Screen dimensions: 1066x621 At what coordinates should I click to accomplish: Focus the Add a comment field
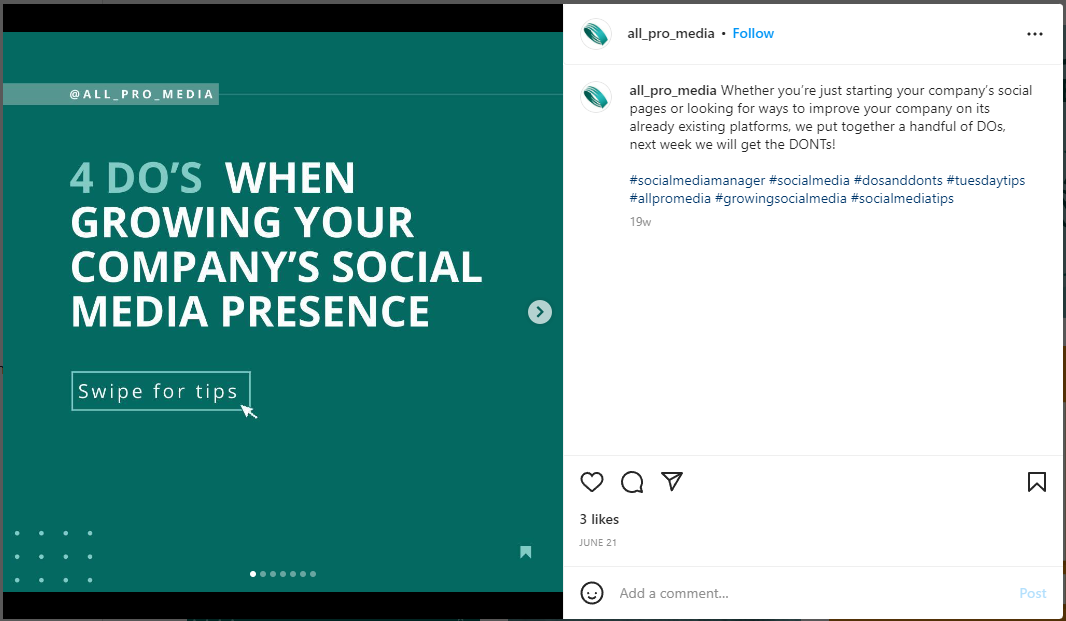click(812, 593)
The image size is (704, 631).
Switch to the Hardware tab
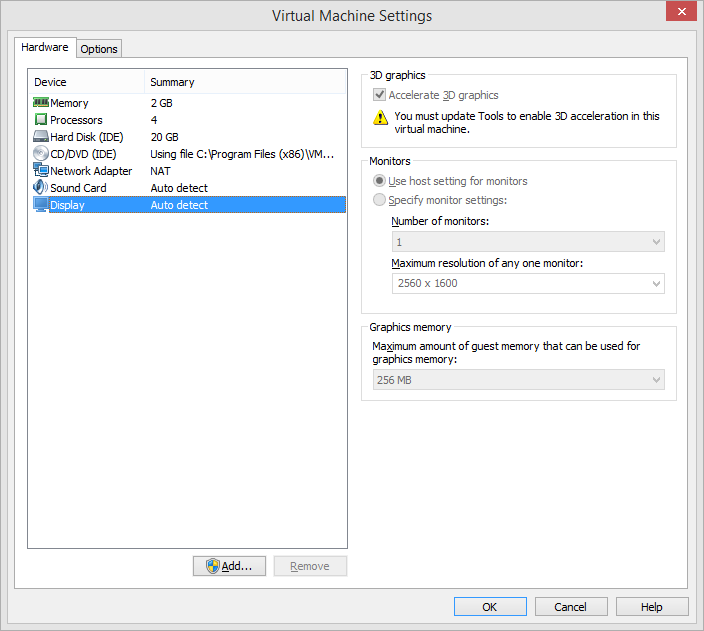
★ ★ ★ ★ ★
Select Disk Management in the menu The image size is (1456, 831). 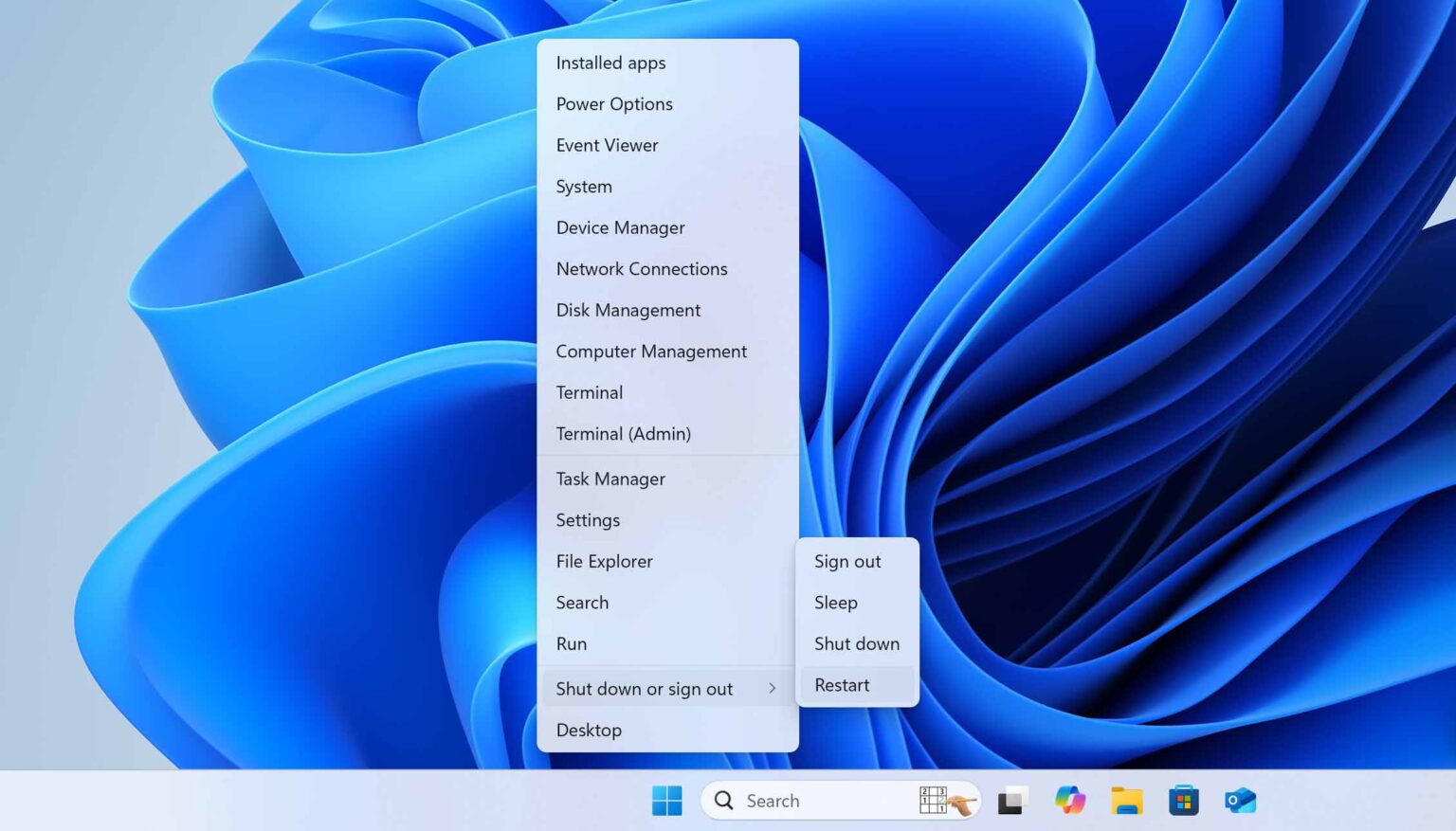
★ ★ ★ ★ ★
## PROBLEM DETAILS
Would you output the lines above from the line holding "Screen dimensions: 1066x621" up to and including the line holding "Switch to the Hardware tab", exactly and only those, with no pictures?

## EXERCISE ANSWER
Screen dimensions: 1066x621 At what coordinates should I click to accomplish: Focus the Add a comment field
click(812, 593)
The image size is (704, 631).
Switch to the Hardware tab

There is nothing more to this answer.